Il était donc une fois un couple de bûcherons pauvres vivant au fond d’une forêt, alors que sévit la « guerre mondiale ». La bûcheronne se lamente de ne pas avoir d’enfants. Un rêve qui devient réalité quand un jour d’hiver glacial, elle recueille dans la neige « la plus précieuse des marchandises » , un adorable bébé jeté de l’un des trains qui ne cessent de traverser la forêt : un nouveau-né qu’elle veut garder à tout prix, contre l’avis de son mari…
L’enfant serait issu d’un peuple voué aux gémonies car foncièrement méchant, veule et cupide. La preuve, ils n’ont même pas de cœur dans la poitrine ! Le bûcheron refuse donc d’admettre ce « sans-cœur » sous son toit. Son épouse s’entête et préfère dormir dans la remise plutôt que d’abandonner l’enfant. Sa persévérance finit par payer et, avec l’aide d’une « gueule cassée », ermite vivant à l’écart des hommes depuis qu’il a connu la folie de la guerre, elle réussit à nourrir le bambin.
Mettre à distance l’horreur
Animé avec une rare délicatesse, l’enfant a des élans de tendresse pour le bûcheron qui finissent par abattre ses dernières réticences. Mais, en temps de conflit, la haine s’infiltre au plus profond des bois et des âmes, bouleversant le destin des bûcherons et de leur précieuse marchandise.
Dans cette allégorie sur la Shoah et les Justes, le conte comme l’animation mettent à distance l’horreur sans la gommer. C’est toute la force du film de Michel Hazanavicius, qui a écrit l’adaptation avec Jean-Claude Grumberg, un ami de ses parents qu’il connaît depuis son enfance. Si les mots « juif », « Pologne » et « Auschwitz » ne sont jamais prononcés, le réalisateur montre la déshumanisation à l’œuvre lors de la déportation des parents du bébé, dont le destin tragique est retracé en parallèle.
Mais le film n’est jamais aussi fort que dans sa dimension symbolique, portée par une interprétation vocale exceptionnelle de la part de Dominique Blanc, femme déterminée à prendre tous les risques pour son petit adoptif, de Grégory Gadebois, colosse aux pieds d’argile, et de Denis Podalydès, marginal résigné face à la folie humaine.
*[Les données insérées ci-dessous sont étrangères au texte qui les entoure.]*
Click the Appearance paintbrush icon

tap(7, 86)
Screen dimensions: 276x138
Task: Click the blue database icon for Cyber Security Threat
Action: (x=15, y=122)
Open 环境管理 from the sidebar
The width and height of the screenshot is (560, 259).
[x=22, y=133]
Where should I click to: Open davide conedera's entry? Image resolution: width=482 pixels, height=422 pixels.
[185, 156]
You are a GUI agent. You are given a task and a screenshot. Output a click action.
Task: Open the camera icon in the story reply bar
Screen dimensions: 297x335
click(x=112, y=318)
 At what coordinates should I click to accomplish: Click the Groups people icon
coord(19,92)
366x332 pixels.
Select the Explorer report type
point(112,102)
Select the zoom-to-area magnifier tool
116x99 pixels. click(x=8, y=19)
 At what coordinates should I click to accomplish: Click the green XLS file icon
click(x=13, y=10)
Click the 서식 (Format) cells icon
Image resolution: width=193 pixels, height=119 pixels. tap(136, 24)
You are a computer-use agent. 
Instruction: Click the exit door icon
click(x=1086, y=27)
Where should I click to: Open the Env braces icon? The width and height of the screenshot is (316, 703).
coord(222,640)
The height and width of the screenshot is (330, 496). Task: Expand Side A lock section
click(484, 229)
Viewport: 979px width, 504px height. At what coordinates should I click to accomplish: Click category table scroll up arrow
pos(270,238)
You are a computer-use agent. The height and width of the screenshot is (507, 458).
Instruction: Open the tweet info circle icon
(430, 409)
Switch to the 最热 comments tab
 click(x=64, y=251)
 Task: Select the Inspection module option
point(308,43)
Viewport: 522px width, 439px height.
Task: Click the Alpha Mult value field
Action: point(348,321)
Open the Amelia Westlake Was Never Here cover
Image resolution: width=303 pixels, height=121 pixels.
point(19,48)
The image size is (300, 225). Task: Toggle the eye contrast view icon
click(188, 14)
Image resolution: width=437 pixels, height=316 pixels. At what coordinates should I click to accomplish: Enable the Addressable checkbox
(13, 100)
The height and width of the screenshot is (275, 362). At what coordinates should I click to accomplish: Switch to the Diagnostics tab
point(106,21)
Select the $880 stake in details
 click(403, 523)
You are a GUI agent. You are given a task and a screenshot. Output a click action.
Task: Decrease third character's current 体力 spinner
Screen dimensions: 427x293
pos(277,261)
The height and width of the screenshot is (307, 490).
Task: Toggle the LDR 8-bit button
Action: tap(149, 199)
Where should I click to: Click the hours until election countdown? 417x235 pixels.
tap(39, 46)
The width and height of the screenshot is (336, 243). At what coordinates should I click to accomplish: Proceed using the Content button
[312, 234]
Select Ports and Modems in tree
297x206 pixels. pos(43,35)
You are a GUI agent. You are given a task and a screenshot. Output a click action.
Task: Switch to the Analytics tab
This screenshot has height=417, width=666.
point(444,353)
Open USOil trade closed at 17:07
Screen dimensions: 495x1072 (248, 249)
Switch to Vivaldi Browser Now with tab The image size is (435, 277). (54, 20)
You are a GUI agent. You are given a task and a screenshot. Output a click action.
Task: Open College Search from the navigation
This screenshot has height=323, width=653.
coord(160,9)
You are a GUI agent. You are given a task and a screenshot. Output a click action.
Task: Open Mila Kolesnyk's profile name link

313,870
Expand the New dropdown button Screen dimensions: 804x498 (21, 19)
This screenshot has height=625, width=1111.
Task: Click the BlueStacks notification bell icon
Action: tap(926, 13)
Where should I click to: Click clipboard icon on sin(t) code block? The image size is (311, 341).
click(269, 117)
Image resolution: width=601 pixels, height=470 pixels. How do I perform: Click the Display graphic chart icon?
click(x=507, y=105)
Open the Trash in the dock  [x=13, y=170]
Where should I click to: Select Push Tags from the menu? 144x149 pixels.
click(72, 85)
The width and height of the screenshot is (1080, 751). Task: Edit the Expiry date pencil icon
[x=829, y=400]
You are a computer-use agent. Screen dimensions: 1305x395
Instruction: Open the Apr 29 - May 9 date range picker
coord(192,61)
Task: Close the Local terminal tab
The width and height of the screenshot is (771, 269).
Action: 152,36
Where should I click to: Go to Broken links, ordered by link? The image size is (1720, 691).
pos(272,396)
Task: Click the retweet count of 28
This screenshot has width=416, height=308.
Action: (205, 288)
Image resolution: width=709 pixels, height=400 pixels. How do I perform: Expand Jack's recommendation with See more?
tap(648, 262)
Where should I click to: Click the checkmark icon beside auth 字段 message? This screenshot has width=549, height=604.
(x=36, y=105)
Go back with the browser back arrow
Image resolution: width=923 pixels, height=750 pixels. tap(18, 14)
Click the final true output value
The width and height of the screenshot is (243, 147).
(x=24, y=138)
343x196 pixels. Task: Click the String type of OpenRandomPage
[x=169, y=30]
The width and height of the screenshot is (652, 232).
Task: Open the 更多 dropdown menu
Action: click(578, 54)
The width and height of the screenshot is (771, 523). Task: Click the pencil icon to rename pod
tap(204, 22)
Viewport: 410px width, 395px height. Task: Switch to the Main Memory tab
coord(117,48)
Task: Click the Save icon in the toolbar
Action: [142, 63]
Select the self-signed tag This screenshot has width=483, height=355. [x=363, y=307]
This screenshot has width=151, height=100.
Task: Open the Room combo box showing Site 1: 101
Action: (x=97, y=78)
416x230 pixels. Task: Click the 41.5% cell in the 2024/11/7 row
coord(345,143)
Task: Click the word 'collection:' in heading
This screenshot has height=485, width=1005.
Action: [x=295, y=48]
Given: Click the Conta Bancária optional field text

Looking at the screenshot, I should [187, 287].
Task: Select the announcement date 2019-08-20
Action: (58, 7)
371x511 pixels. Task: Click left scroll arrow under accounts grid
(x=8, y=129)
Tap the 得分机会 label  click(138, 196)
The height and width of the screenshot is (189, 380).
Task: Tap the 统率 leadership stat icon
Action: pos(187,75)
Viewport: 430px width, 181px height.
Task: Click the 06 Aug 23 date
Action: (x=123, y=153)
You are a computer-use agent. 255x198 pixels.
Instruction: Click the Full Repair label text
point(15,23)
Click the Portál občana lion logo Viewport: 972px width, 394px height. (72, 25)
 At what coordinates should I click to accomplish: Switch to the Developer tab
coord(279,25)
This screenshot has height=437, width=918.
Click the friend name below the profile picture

Animation attentive à la moindre nuance des expressions
Les effets sonores jouent également à plein dans ce film de peu de mots. Les silences désespérés de la bûcheronne cherchant dans l’épaisse couche de neige l’enfant tombé du train font pleinement ressentir la terrible angoisse qui s’empare d’elle. La composition musicale d’Alexandre Desplat accompagne souvent à bon escient les scènes sans dialogue, mais se fait trop présente en cherchant à accentuer par des crescendos de violons les moments les plus déchirants.
Sans fausse note, la direction artistique de Julien Grande est de toute beauté : les très beaux décors, à la charnière entre peinture et illustration, bien découpés par d’épais traits de contour, s’inspirent de peintres naturalistes russes, d’Henri Rivière et des estampes japonais.
Toute aussi superbe est l’animation, pilotée de main de maître par l’excellent 3.0 Studio, qui avait travaillé sur La Tortue rouge et La fameuse invasion des ours en Sicile. Les animateurs ont su rester fidèles au trait de Michel Hazanavicius, qui a dessiné lui-même les personnages, tout en étant attentifs à la plus infime nuance de leurs expressions.
Souvent muet et plongé dans le brouillard de la guerre, chacun des acteurs de cette tragédie à la fois réaliste et merveilleuse exprime sa part d’ombre et de lumière, de noirceur et d’espérance. Le mot de la fin revient au regretté Jean-Louis Trintignant : « Tout le reste est silence ».